Your goal
Of all the lines in the entries below, give again exactly those starting at the line containing "Screen dimensions: 1148x1055" and ending at the line containing "Given: Open the 文章 articles icon", both ends included, and no others.

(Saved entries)
════════
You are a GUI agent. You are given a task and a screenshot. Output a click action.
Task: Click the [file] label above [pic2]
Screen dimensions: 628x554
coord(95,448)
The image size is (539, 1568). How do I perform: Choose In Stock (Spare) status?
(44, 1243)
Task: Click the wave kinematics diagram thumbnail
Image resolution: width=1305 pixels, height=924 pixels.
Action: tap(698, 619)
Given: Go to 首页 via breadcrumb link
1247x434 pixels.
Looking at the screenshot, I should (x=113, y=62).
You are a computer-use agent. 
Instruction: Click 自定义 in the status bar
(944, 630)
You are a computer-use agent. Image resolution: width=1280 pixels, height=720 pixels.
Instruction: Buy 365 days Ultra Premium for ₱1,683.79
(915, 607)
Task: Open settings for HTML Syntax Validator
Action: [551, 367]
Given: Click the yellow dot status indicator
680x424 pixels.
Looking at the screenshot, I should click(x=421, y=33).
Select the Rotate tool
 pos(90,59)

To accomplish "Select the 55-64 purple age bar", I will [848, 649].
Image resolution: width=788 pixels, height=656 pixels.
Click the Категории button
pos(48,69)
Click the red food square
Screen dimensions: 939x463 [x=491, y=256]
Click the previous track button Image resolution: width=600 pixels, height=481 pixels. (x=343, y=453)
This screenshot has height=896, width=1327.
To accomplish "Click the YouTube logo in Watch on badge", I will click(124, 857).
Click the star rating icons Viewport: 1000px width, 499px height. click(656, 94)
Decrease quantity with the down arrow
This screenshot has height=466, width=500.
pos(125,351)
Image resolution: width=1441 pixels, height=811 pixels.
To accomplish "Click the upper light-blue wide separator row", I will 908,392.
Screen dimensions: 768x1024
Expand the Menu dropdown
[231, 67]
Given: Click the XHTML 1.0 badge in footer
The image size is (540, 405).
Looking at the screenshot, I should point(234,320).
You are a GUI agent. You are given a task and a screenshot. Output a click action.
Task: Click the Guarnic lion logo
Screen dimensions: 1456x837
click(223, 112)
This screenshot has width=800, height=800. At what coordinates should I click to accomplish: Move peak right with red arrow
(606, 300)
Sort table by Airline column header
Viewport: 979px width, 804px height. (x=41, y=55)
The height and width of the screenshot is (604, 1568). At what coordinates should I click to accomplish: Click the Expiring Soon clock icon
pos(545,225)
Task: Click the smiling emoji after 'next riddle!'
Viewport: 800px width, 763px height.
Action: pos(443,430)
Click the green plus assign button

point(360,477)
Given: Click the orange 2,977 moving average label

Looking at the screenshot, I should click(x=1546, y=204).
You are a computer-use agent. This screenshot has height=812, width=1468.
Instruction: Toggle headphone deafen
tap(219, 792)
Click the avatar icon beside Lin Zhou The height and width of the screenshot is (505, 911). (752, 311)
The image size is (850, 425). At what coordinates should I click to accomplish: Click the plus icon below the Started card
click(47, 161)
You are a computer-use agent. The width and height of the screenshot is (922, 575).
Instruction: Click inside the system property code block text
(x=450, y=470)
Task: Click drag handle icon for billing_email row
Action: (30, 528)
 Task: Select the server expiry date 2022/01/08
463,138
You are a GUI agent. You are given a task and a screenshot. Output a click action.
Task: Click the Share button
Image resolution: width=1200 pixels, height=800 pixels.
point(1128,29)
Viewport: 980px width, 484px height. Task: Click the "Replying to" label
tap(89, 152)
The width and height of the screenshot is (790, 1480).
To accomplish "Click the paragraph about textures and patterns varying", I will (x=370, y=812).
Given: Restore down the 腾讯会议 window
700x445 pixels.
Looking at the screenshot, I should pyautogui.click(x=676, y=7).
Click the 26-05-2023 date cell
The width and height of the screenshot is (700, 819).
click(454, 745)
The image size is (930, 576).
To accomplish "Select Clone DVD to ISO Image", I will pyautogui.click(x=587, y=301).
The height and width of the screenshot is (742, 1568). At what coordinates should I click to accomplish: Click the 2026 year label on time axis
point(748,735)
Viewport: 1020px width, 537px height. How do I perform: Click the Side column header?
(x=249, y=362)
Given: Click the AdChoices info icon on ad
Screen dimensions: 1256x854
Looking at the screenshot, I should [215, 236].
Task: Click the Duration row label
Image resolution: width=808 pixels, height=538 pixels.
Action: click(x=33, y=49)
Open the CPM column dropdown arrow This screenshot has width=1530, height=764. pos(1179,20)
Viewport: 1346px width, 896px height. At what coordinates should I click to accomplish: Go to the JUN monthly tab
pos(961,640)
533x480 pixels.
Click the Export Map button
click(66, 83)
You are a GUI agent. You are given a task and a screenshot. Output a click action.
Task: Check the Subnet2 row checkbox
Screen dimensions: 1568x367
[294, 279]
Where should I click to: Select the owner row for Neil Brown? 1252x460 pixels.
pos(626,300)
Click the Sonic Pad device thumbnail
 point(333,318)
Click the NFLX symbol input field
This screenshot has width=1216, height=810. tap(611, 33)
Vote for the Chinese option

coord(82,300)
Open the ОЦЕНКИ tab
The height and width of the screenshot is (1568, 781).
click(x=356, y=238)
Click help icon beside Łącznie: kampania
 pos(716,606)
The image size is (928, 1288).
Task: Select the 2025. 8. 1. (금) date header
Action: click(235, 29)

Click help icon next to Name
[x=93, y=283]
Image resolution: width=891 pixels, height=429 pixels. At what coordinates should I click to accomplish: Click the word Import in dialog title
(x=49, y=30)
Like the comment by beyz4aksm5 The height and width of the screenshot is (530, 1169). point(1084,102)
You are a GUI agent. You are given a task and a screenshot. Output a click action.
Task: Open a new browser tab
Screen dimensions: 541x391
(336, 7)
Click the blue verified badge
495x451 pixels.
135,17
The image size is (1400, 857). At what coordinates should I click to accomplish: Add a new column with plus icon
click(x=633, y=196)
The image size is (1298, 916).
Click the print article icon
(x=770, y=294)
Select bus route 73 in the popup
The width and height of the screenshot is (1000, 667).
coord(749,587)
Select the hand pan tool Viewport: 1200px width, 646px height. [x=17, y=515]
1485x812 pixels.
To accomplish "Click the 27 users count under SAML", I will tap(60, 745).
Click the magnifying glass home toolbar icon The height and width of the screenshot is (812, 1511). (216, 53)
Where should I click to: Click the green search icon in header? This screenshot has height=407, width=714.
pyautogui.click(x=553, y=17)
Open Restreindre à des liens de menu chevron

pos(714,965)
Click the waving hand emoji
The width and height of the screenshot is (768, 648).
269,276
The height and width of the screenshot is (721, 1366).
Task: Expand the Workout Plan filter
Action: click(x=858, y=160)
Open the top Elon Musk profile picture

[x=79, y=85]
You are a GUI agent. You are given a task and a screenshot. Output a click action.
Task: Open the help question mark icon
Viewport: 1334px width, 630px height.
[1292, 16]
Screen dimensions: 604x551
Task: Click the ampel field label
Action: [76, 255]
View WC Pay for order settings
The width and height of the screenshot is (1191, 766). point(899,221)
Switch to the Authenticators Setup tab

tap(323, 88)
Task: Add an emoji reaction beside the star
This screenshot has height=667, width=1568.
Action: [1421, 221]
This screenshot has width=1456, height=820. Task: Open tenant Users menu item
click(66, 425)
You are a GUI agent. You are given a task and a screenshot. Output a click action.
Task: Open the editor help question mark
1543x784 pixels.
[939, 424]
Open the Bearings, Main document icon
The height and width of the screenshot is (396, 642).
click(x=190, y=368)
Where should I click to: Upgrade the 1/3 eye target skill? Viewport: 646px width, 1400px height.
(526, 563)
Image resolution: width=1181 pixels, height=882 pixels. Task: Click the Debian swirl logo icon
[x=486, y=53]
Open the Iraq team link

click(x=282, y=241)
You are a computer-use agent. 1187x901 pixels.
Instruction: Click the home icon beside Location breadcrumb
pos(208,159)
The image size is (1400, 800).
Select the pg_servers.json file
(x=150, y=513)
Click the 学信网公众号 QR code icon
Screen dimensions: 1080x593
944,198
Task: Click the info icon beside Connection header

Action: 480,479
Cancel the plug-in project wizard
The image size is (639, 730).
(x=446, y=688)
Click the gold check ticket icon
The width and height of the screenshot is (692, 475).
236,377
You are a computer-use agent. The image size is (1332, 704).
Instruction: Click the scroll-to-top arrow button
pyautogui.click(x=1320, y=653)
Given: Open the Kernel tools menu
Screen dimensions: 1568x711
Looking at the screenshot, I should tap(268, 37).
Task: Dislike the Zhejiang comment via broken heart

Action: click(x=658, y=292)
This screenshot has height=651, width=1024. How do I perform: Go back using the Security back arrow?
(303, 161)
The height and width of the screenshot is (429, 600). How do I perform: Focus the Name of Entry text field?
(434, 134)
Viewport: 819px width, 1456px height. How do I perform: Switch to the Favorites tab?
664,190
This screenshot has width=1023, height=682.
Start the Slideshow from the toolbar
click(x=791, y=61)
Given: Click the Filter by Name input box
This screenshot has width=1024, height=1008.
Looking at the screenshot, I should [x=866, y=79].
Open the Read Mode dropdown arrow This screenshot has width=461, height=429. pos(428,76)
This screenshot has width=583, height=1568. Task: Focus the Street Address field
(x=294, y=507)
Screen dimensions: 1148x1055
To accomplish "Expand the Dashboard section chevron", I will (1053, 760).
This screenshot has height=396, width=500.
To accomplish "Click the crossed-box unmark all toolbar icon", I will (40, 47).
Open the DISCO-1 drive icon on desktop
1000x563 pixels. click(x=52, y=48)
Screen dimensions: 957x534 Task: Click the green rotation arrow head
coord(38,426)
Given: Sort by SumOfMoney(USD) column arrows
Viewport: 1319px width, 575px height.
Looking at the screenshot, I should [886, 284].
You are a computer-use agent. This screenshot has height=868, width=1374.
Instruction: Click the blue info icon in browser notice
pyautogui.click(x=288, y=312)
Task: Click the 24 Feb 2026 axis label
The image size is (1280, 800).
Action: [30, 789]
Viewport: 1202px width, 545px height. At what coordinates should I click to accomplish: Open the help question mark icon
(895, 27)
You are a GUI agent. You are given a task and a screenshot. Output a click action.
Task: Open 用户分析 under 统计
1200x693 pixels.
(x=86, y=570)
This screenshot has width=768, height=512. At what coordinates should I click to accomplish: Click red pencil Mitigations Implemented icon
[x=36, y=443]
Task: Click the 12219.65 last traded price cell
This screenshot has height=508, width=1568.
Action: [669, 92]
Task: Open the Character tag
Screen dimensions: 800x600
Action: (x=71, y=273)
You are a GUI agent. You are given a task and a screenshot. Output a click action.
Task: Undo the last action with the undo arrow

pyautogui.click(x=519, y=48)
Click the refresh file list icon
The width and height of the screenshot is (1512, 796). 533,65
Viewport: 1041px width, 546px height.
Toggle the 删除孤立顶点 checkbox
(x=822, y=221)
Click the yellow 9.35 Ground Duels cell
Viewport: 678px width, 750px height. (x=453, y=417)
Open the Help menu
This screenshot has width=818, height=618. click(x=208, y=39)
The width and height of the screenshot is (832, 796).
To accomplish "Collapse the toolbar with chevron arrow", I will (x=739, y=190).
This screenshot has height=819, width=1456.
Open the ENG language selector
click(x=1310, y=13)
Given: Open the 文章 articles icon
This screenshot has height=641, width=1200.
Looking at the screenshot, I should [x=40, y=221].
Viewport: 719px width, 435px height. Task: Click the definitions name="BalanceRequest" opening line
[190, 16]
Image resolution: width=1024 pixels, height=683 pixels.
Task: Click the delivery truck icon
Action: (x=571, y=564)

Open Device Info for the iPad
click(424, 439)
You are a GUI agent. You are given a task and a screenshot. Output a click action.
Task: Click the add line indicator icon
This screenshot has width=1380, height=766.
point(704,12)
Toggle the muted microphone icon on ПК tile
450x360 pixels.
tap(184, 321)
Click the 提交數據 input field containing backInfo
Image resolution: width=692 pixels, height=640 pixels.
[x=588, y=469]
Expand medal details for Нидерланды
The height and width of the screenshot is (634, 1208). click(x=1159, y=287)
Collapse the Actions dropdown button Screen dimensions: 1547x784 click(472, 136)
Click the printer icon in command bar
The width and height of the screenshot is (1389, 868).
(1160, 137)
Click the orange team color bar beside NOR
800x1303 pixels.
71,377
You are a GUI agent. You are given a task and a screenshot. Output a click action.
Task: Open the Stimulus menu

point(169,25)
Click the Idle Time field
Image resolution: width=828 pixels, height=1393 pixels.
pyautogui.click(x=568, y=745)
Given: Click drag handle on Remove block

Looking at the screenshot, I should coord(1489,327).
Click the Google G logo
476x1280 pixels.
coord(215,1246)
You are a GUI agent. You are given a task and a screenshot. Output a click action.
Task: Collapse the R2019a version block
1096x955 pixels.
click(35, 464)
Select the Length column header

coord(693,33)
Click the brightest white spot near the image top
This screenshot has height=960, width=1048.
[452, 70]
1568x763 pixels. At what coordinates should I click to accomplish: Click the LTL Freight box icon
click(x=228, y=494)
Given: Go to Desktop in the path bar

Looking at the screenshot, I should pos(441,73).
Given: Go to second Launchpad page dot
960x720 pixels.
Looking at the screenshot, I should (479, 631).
════════
Response area
Screen dimensions: 1148x1055
To accomplish "Expand the Dashboard section chevron", I will (1053, 760).
This screenshot has height=396, width=500.
To accomplish "Click the crossed-box unmark all toolbar icon", I will (40, 47).
Open the DISCO-1 drive icon on desktop
1000x563 pixels. click(x=52, y=48)
Screen dimensions: 957x534 Task: Click the green rotation arrow head
coord(38,426)
Given: Sort by SumOfMoney(USD) column arrows
Viewport: 1319px width, 575px height.
Looking at the screenshot, I should [886, 284].
You are a computer-use agent. This screenshot has height=868, width=1374.
Instruction: Click the blue info icon in browser notice
pyautogui.click(x=288, y=312)
Task: Click the 24 Feb 2026 axis label
The image size is (1280, 800).
Action: [30, 789]
Viewport: 1202px width, 545px height. At what coordinates should I click to accomplish: Open the help question mark icon
(895, 27)
You are a GUI agent. You are given a task and a screenshot. Output a click action.
Task: Open 用户分析 under 统计
1200x693 pixels.
(x=86, y=570)
This screenshot has width=768, height=512. At what coordinates should I click to accomplish: Click red pencil Mitigations Implemented icon
[x=36, y=443]
Task: Click the 12219.65 last traded price cell
This screenshot has height=508, width=1568.
Action: [669, 92]
Task: Open the Character tag
Screen dimensions: 800x600
Action: (x=71, y=273)
You are a GUI agent. You are given a task and a screenshot. Output a click action.
Task: Undo the last action with the undo arrow

pyautogui.click(x=519, y=48)
Click the refresh file list icon
The width and height of the screenshot is (1512, 796). 533,65
Viewport: 1041px width, 546px height.
Toggle the 删除孤立顶点 checkbox
(x=822, y=221)
Click the yellow 9.35 Ground Duels cell
Viewport: 678px width, 750px height. (x=453, y=417)
Open the Help menu
This screenshot has width=818, height=618. click(x=208, y=39)
The width and height of the screenshot is (832, 796).
To accomplish "Collapse the toolbar with chevron arrow", I will (x=739, y=190).
This screenshot has height=819, width=1456.
Open the ENG language selector
click(x=1310, y=13)
Given: Open the 文章 articles icon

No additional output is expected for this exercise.